I Wanna Have Groupies…or…Boobies…?

When I grow up, I wanna be famous, I wanna be a star, I wanna be in movies. We all know “that” song and we’ve all argued about the notorious “boobies vs groupies” lyric.

The only this is, I don’t want to be rich and famous. What ho? But Tyrolin, you’re always prancing about on stage!

Of course — it’s a fun hobby and I like the people I spend time with.

But Tyrolin, you’re a singing teacher and you run a Glee Club and drama classes. Don’t you feel you’re a hypocrite?

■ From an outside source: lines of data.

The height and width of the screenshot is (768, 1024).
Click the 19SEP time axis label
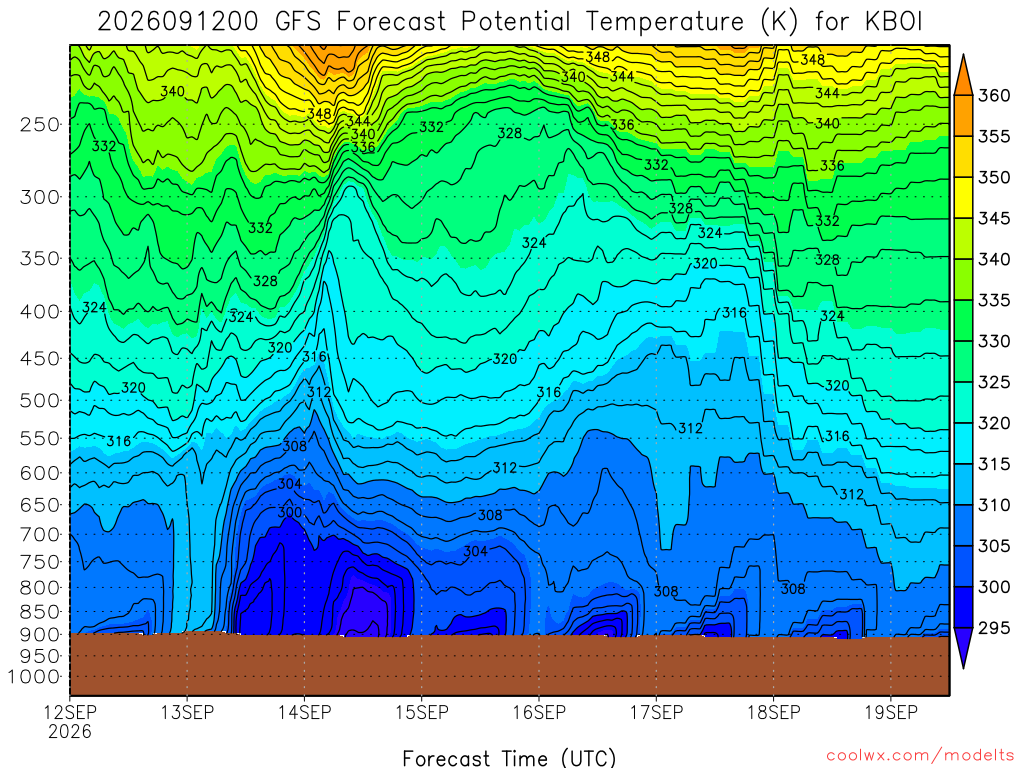[x=891, y=712]
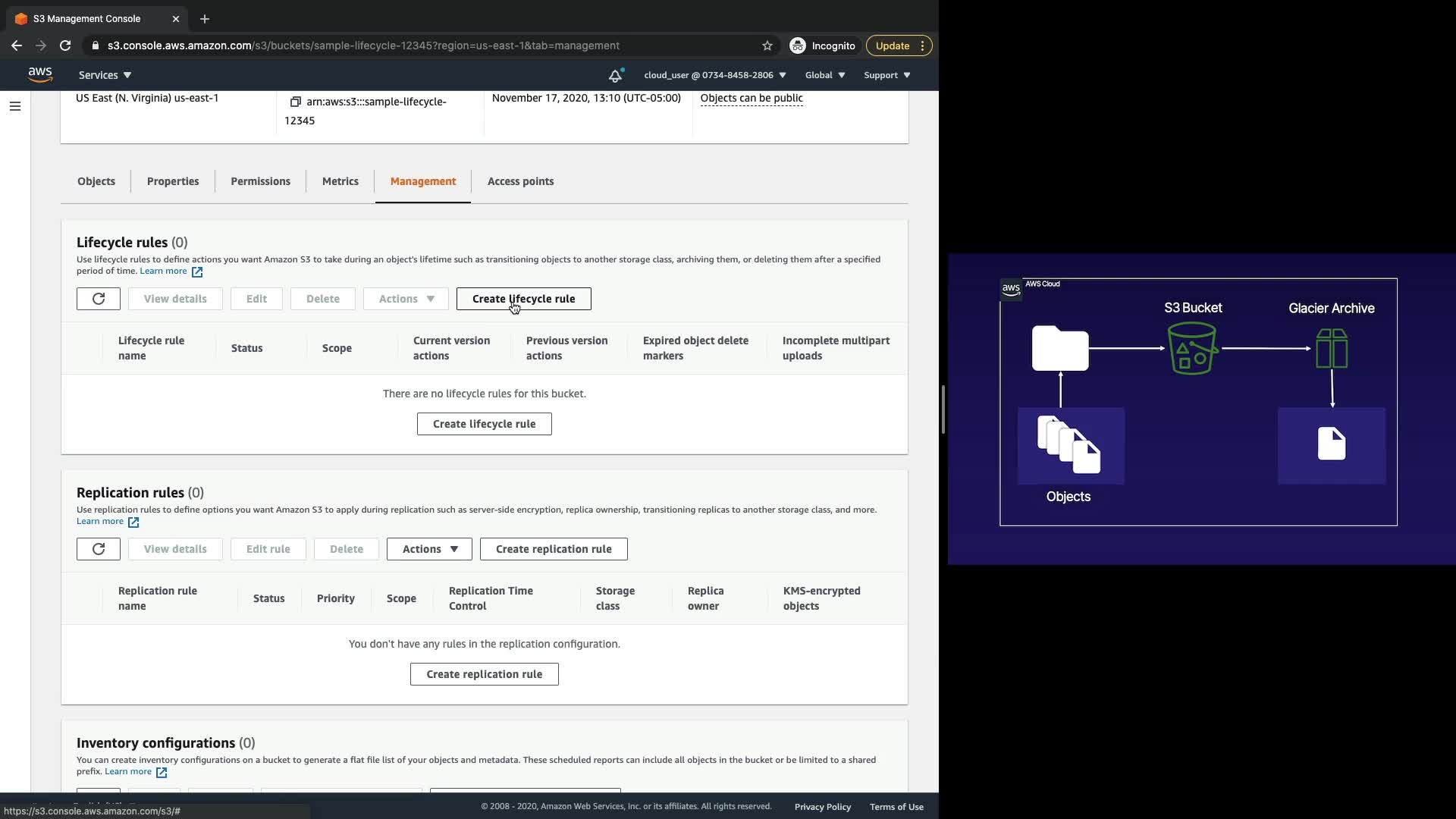
Task: Switch to the Properties tab
Action: [173, 181]

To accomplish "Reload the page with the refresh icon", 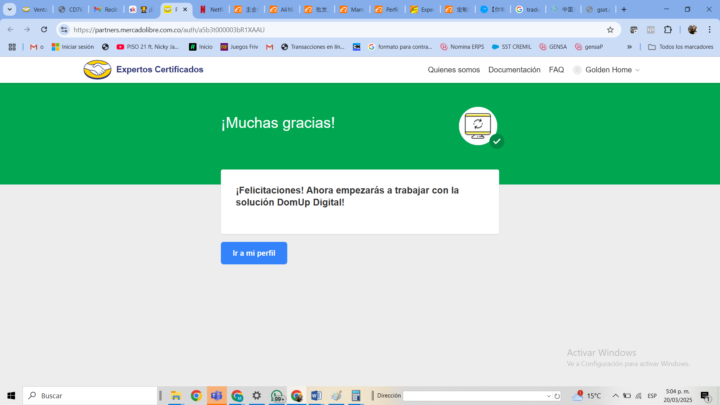I will (x=44, y=29).
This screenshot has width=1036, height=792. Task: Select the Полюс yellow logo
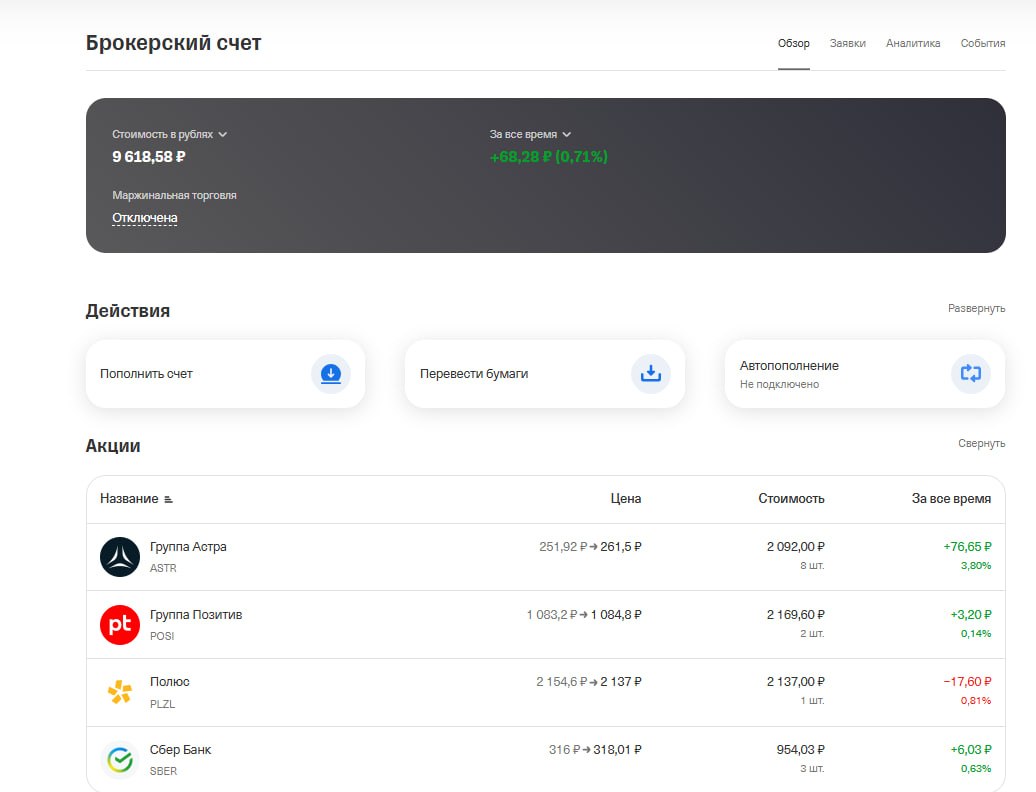(120, 692)
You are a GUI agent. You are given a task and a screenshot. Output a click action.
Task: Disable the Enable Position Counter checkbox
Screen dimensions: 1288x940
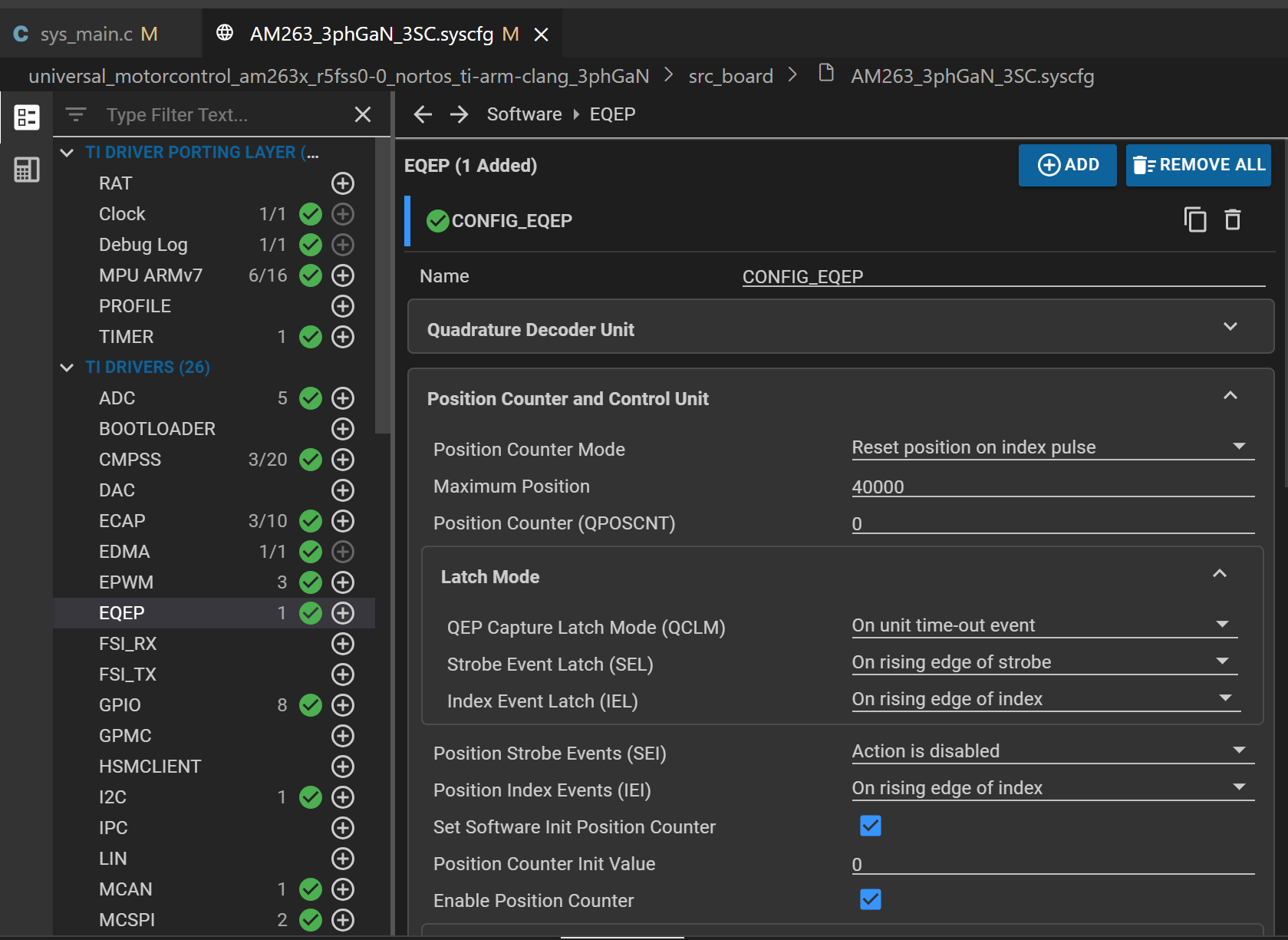[x=871, y=899]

Of  course not. Creativity is encouraged and singing is a great method for people to express themselves but few, if any of my students want to make a living out of singing, dancing and acting. Even if they do, I tell them to think of a back-up plan. And here’s why:


The best stars are attractive, beloved and ridiculously talented. They can totally get away with wearing sunglasses indoors without looking like a complete tool. Why wouldn’t we want to aspire to be like them?

Maybe because it’s one of the emotionally hardest jobs in the world and actors such as Johnny Depp are already considering retirement.

Forget about not seeing your family for months or being unable to keep a steady relationship. Don’t worry about relinquishing your moral code by bearing all for that highly anticipated Games of Thrones sex scene. That’s at least, a choice you make.

Instead, let’s focus on the multitude of breakdowns and meltdowns celebrities have. Amanda Bynes, Britney Spears, Joaquin Phoenix, Miley Cyrus. You only need to look at their Twitter account to watch their minds slip into madness. The paparazzi and internet trolls are friends to no one and according to Pussycat Doll Nicole Scherzinger; “You have to sell your soul. I could’ve been more famous if I was more provocative but I’m not like that. I don’t want to be like that.”

This generation is all about ‘shocking’, which means every rising starlet has to ‘out-shock’ their predecessors by doing something even more revolting. Some celebrities continuously crave fame, going to extreme lengths to get noticed. As children, we don’t tend to notice this obsession and admire the adoration they receive. But as adults we pity and cringe at these performers.

Of course, not all actors or singers have an unpleasant lifestyle and they don’t all turn to drugs due to boredom; it’s just a nasty stereotype. There are down to earth celebrities who are yet to shave their head and spit on the media circuit. Personally though, adult me is perfectly happy to spill hot chocolate on my shirt down the street without it being printed in the newspaper.


Mo money, mo problems. The more you win, the more you want.

As kids we’re going to have ga-zillion dollars (I assume that’s somewhere in the vicinity of $1,000,000,000,000,000,000,000.00) when we grow up and live in a Taj Mahal made of chocolate. Sounds fancy but it’s hardly necessary. But that’s just the thing. As kids we want to spend crazy money on crazy things. As adults, we’re just older, fatter versions of our past selves and will spend crazy money on less exciting things.

For example, let’s look at our friend Michael Carroll, a UK resident who blew his $15 million lotto winnings on drugs, women and parties. By 30, he lost his earnings and quote; “is happy living the quiet life again”. Awh. A happy ending.

Will Smith notoriously blew his million dollar earnings after his stint as the Fresh Prince of Belair and turned to movies to keep from the destitute path he was tragically walking.

Basically, money comes with more responsibilities. Very few of us are rich and those who are, spend it on the wrong things. The above examples are a select few of the myriad of people who wasted their money on frivolous items.

I’m a miser, a stinge, a true Capricorn. But I’ve always said if I had the money I would pay off debt, help my family and take them on a holiday to see the Colosseum. Otherwise, I have no real desire to have a pool filled with jelly or hire Man Power for nightly entertainment.

Like most adults, I just want to be comfortable. If I can pay my bills, my mortgage and still have money left over to take a holiday and eat at nice restaurants, then what else do we really need?

You know, apart from the chocolate Taj Mahal.